Wij willen over de grens! - Hoofdinhoud
Samen met Eva de Bakker en de kamerleden Roald van der Linde (VVD) en Albert de Vries (PvdA) was ik gisteren op bezoek in Winterswijk. In het -voor Randstedelingen …- achterste stukje van de Achterhoek wil de openbare basisschool Kotten binnenkort starten met tweetalig onderwijs, in het Nederlands en het Duits.
“Mijnheer, wat doet u eigenlijk op zo’n werkbezoek?” “Niet doorvertellen jongens, meestal gaan we gewoon voetballen.”
OBS Kotten ligt op minder dan 500 meter van de grens. Die grens is in de gemeente Winterswijk nog een flinke barrière: een flink aantal wegen loopt dood. De laatste jaren zijn de banden tussen de gemeentebesturen van Winterswijk, Vreden en Borken aangehaald en wordt de fysieke en bestuurlijke grens langzamerhand gesloopt.
Dat is belangrijk voor de economische ontwikkeling van de regio. Hoewel de gemeente Winterswijk met 40.000 inwoners werkgelegenheid voor ca. 14.000 mensen biedt is het aantal bereikbare banen per inwoner in vergelijking met de rest van Nederland laag, omdat de meeste banen aan de Duitse kant van de grens onbereikbaar zijn. Hetzelfde geldt trouwens voor de Duitse buurgemeenten. Zou je de grens wegdenken dan verdubbelt het aantal bereikbare banen voor de bevolking in de regio.
Een van de belemmeringen om te solliciteren op een baan aan de andere kant van de grens is onvoldoende taalbeheersing. En daar wil OBS Kotten wat aan gaan doen. De school heeft al twee keer per jaar een uitwisselingsprogramma met scholen in Oeding en Borken. Samen met een aantal andere basisscholen in het grensgebied van Gelderland en Limburg wil OBS Kotten nu starten met tweetalig onderwijs. Het voorstel van de school is briljant in zijn eenvoud. Iedere week komen een aantal Duitse onderwijzers in de Nederlandse basisschool lesgeven, terwijl hun Nederlandse collega’s in Duitsland Nederlandse les geven. Als je dat doet met gesloten beurzen hoeft het project bijna niets te kosten. Naar verwachting volstaat een eenmalige investering van €30.000 in het lesprogramma en wat bijscholing van de docenten.

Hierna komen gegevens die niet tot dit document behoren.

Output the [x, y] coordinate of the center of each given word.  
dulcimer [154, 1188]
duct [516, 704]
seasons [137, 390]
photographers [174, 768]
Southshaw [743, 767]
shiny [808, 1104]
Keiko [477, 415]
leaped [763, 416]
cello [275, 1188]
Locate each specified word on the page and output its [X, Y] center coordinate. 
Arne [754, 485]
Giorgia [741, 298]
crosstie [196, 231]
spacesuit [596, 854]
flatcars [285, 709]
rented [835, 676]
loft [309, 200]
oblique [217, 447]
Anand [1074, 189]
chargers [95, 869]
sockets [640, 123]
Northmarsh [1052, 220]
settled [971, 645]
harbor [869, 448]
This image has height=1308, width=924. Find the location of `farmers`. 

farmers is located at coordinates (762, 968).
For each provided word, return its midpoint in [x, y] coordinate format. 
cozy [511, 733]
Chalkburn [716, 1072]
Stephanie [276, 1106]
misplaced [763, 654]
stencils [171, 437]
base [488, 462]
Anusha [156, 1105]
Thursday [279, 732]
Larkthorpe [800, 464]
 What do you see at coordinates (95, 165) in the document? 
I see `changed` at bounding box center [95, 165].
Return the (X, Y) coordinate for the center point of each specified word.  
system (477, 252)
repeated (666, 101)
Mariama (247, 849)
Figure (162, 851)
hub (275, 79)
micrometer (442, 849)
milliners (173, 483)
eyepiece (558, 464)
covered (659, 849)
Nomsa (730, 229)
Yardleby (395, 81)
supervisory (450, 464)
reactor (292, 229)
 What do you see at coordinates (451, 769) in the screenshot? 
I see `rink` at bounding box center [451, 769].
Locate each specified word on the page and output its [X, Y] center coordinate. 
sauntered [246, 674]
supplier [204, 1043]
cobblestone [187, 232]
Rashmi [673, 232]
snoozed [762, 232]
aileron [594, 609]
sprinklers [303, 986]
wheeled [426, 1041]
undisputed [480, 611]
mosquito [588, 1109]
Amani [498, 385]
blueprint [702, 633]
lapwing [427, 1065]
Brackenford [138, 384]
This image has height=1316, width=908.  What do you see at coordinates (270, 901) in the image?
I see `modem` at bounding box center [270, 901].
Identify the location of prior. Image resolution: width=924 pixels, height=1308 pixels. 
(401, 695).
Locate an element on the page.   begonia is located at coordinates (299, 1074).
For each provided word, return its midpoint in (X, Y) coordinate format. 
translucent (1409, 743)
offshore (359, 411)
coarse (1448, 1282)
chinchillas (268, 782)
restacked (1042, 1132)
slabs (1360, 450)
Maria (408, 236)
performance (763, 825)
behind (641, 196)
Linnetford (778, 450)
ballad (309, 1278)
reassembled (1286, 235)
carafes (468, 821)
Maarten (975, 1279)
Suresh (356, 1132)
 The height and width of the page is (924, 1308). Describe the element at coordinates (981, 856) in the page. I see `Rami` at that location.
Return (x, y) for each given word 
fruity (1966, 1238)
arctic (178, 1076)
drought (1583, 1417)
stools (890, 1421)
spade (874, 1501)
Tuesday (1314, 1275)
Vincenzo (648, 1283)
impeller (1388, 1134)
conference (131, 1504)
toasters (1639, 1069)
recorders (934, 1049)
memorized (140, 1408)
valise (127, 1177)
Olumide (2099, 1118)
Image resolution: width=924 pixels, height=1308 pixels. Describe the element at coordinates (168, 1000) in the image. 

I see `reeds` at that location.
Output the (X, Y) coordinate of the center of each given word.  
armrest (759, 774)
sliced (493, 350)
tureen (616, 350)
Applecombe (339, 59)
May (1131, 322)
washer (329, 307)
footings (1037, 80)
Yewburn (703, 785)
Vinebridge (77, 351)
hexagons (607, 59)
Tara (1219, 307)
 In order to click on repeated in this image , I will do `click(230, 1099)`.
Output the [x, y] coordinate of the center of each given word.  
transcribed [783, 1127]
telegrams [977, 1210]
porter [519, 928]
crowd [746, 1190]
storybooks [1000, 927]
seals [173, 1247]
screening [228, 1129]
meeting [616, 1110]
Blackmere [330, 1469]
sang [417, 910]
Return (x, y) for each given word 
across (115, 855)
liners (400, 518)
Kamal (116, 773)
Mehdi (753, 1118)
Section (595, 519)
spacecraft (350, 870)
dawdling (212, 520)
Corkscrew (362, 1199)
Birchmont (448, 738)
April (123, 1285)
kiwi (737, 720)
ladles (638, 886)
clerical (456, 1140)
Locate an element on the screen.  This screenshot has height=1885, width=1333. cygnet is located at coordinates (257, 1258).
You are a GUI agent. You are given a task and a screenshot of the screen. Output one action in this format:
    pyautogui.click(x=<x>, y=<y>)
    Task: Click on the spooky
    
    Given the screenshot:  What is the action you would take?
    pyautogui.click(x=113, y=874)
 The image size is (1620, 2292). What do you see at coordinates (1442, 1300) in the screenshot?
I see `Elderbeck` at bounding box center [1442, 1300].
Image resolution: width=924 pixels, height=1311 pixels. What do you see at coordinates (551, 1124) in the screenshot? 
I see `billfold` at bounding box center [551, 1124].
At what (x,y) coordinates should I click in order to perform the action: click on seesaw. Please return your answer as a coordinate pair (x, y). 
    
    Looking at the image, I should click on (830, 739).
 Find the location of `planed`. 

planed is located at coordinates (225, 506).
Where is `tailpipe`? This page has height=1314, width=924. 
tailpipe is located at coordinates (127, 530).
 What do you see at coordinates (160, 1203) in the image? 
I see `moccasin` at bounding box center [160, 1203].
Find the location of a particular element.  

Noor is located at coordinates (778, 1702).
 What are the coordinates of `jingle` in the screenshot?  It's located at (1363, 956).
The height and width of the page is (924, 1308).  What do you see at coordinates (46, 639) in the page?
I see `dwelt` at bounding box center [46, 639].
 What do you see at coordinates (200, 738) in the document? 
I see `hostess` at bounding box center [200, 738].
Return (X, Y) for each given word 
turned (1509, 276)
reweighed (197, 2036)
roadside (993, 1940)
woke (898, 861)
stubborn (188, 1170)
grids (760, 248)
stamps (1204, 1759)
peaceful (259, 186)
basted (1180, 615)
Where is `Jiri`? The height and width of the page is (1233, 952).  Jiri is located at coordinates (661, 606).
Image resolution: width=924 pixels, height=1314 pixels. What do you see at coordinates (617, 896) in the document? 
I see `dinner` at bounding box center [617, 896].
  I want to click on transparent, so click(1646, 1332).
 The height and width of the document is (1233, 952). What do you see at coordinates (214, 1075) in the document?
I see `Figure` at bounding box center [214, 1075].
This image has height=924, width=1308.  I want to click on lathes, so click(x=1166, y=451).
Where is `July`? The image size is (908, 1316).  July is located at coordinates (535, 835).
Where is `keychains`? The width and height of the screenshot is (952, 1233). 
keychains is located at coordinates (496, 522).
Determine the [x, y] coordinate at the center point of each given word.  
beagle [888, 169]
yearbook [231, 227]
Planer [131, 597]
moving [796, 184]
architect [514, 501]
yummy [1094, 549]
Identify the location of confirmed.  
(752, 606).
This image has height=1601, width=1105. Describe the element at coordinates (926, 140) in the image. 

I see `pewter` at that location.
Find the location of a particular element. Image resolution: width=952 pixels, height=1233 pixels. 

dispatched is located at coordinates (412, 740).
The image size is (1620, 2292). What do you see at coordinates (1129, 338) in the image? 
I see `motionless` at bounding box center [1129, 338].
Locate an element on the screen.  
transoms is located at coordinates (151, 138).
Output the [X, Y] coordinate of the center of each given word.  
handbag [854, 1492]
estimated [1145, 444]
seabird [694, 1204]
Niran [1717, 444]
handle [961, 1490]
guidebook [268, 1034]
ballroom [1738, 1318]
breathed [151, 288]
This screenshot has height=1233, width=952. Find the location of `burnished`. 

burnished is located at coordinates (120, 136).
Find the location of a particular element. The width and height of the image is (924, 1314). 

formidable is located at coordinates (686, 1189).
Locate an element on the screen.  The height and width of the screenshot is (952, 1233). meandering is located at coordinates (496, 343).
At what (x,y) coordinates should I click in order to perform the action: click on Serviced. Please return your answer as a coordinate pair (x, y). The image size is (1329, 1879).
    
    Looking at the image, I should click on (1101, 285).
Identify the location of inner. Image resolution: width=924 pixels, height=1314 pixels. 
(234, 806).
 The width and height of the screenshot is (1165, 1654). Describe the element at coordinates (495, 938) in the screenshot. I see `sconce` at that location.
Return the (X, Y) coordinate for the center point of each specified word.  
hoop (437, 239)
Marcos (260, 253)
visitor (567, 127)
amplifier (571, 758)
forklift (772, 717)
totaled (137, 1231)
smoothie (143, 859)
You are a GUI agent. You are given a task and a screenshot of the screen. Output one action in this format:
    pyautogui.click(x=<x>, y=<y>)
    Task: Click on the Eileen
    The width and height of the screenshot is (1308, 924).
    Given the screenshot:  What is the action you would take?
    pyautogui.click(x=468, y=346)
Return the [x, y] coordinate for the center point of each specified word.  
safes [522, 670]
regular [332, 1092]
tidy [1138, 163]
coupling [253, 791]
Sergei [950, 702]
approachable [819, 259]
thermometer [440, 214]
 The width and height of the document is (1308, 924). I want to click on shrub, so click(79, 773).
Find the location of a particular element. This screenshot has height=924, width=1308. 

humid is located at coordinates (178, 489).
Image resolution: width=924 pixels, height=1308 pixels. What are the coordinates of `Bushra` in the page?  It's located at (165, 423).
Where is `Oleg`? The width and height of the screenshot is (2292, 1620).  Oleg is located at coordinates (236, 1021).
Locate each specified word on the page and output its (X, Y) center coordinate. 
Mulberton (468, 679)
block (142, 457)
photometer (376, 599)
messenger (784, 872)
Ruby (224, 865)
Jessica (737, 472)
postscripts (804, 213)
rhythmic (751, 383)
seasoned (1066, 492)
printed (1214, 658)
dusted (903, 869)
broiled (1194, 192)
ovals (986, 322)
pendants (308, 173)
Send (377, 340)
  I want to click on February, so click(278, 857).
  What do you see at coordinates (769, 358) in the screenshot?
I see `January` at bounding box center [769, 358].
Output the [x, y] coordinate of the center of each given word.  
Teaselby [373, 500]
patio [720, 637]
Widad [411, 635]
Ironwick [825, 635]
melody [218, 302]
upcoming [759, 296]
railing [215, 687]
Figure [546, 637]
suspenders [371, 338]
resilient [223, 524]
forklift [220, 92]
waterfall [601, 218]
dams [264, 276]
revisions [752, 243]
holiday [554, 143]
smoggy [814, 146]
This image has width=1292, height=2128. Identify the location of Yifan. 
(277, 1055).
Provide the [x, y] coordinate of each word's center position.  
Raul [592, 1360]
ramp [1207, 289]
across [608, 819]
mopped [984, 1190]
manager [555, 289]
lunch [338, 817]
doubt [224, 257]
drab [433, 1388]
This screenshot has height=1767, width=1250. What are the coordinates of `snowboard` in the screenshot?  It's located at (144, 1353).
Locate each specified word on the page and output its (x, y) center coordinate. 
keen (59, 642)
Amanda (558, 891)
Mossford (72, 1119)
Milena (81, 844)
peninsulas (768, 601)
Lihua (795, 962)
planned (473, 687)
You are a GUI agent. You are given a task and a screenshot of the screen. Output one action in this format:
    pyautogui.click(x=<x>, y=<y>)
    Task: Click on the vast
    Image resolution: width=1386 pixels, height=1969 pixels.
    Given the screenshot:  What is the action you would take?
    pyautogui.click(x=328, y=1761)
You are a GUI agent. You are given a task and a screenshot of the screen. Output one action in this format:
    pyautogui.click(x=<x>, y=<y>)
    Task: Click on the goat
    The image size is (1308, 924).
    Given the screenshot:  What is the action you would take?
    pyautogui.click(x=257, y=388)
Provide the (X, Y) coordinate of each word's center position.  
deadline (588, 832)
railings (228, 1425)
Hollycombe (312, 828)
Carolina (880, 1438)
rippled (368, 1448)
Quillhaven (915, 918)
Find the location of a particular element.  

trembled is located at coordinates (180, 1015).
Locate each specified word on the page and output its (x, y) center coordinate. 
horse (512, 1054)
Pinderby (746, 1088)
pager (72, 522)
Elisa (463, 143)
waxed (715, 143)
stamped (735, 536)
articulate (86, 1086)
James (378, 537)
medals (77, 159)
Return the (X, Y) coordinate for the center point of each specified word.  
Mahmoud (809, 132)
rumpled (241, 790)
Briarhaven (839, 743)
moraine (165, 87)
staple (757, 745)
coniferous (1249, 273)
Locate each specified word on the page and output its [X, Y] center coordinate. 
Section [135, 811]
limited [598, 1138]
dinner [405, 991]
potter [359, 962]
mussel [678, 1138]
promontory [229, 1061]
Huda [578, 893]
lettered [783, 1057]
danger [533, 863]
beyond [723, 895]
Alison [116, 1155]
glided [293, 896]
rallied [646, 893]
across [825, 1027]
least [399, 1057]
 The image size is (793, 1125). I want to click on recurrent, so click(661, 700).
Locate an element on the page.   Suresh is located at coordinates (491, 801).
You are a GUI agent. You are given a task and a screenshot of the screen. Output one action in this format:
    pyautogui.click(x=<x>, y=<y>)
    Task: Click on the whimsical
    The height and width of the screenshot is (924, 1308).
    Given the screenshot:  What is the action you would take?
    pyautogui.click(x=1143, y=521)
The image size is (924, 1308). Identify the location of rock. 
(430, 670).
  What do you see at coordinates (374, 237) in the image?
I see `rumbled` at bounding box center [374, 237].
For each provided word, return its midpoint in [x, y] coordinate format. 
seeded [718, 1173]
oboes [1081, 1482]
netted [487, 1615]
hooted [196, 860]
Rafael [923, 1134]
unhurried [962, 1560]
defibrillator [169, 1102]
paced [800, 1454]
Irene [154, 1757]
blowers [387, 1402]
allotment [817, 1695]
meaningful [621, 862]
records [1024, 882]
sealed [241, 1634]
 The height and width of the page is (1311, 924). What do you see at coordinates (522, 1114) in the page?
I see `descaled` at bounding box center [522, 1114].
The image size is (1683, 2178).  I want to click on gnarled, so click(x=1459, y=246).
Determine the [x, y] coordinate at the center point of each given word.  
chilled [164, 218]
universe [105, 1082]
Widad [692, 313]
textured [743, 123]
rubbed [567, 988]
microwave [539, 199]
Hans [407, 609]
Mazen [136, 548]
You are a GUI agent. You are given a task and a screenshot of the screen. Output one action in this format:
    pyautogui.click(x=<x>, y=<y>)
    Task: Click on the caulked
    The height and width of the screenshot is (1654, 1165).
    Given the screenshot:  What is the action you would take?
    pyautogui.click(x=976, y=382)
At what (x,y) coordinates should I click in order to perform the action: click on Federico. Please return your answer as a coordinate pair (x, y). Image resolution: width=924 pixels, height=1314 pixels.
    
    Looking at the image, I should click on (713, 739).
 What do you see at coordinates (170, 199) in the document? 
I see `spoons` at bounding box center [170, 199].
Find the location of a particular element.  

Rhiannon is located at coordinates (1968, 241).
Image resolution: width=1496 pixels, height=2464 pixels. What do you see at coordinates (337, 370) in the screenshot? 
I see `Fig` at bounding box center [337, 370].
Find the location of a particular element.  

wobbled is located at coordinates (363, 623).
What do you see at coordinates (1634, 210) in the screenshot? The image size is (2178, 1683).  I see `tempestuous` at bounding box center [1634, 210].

Toch is het leven altijd iets ingewikkelder dan je hoopt, en zijn er eerst nog een aantal bureaucratische belemmeringen weg te werken voor de scholen aan de slag kunnen. Zo moeten docenten in het basisonderwijs in Duitsland een academische opleiding hebben. Nederlandse (HBO-)docenten mogen daarom niet voor de klas staan in Duitsland. En daar komt Den Haag om de hoek kijken. De scholen in de grensstreek willen graag een steuntje in de rug vanuit de rijksoverheid om dit soort drempels te beslechten. Onlangs startte het ministerie van onderwijs een proef op 12 basisscholen met tweetalig onderwijs Nederlands-Engels. In de Oostelijke grensstreek is beheersing van het Duits in het dagelijks leven echter veel belangrijker, zeker voor iedereen die werkt in het MKB.
Als krimp-woordvoerders van SP, VVD en PvdA waren we het er snel over eens dat dit project een top-idee is. Deze grens moet zo snel mogelijk gesloopt worden.